The legislation will set a series of double standards into law. The time limit for overseas claimants will result in unequal treatment for them compared to others. The human rights committee note the racist overtones of the bill and suggest that, ‘These distinctions could result in prosecutions being brought for e.g. the murder only of Armed Forces personnel (in a group of murders) but not civilians who were killed in the same incident.’
While the proposals aim to give former and current armed forces personnel more protection from legal claims than civilians it also proposes that they will have less time to make their case against the UK military than those bringing a claim against civilian institutions. Introducing this two tier system for civil cases creates a strong sense that the MoD are utilising this legislation to protect themselves from future costs and embarrassment. John Healey recently presented figures that show that for every claim of mistreatment by British soldiers in warzones there are 25 against the MoD for injury or negligence by the soldiers themselves. This has prompted accusations that the bill is in part at money saving exercise for the MoD; in a 15 year period the MoD settled tens of thousands of civil claims with £752 million paid out 21,000 employer liability claims alone.
The scrutiny of the bill has pulled aside the prevailing narrative of ‘protecting our people’ to expose a series of fundamental flaws and deliberate misconceptions. Without serious further amendment it is likely that defence people and many others, as well as the UK’s reputation, will be very negatively affected by this self-interested piece of legislation.
The Overseas Operations Bill (‘OOB’) aims to prevent what the government has long termed as ‘vexatious legislation’ being brought against members of the UK’s armed forces for their conduct in engagements abroad.

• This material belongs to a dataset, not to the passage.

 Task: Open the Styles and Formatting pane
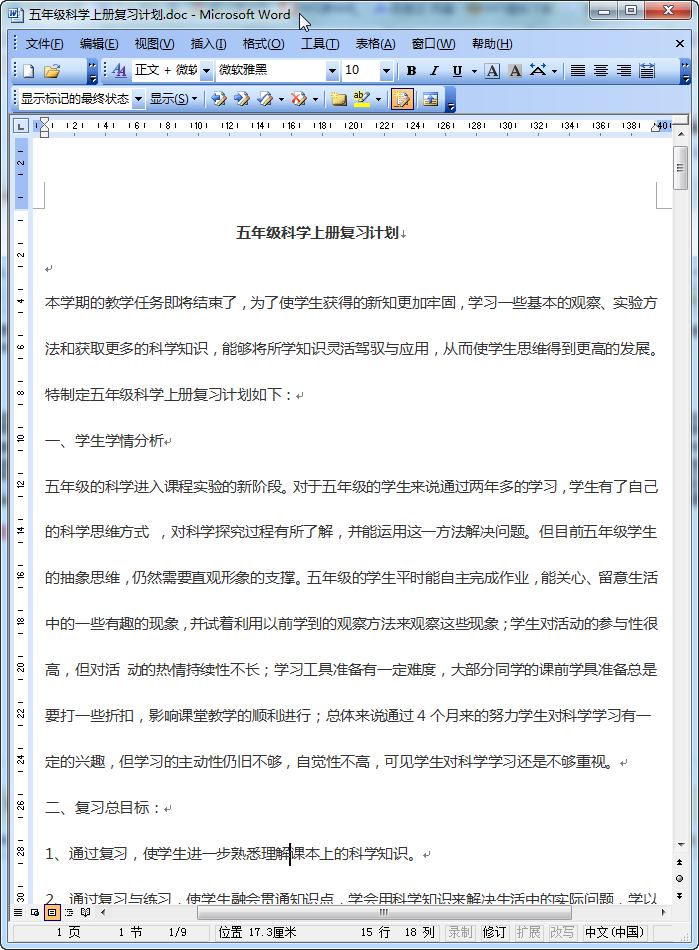(x=119, y=71)
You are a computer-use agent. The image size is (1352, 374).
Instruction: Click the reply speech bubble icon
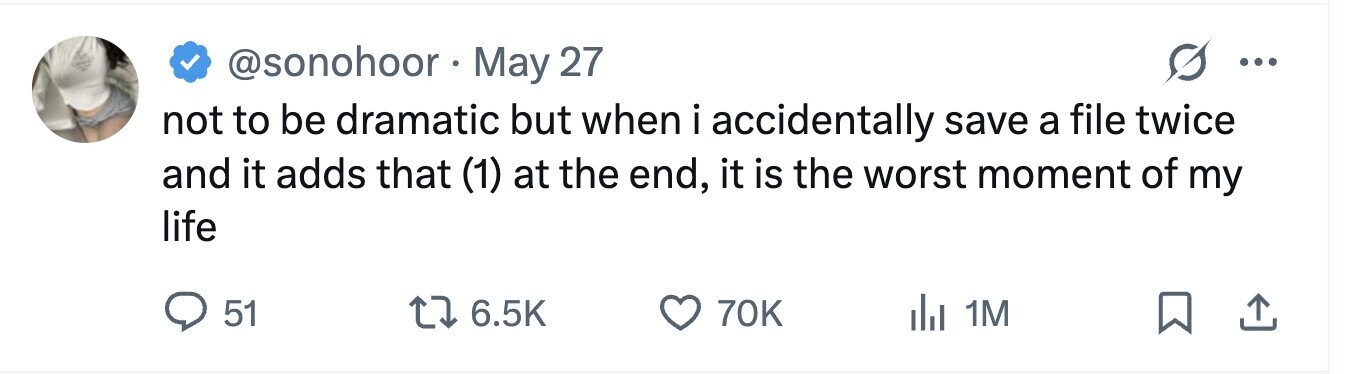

Its principal aim is to establish a ‘triple-lock’ against the prosecution of service personnel. First, there will be a presumption against prosecution where 5 years has elapsed since the event in question. Second, where this time period has passed, prosecution is only to take place exceptionally, and certain considerations must be taken into account, including the extent to which the event had previously been investigated and the mental health of the alleged perpetrator. Third, any subsequent prosecutions must have the consent of the Attorney general.
While other aspects of the bill relate to time limits for bringing civil claims, and a requirement for the state to consider derogating from the European Convention on Human Rights, this triple-lock is its central component and indeed formed the backdrop for the Government’s projection of folk heroes and villains.
The Human Rights committee report key recommendations:
- MoD Ministers should stop using politicised and inaccurate language in relation to claims where the MoD did have a case to answer and in relation to the lawyers who take such cases.
- The Bill breaches the UK’s international legal obligations under international humanitarian law, human rights law and international criminal law.
- The MoD should establish an independent, skilled and properly funded service for investigations.
- The Bill fails to incentivise the removal from operational duties of Armed Forces Personnel known to lack adequate self-control or the ability to make sound judgements so they can be given the support they need.
- The Government must understand and reflect on how this Bill may damage our international standing and the reputation of our armed forces.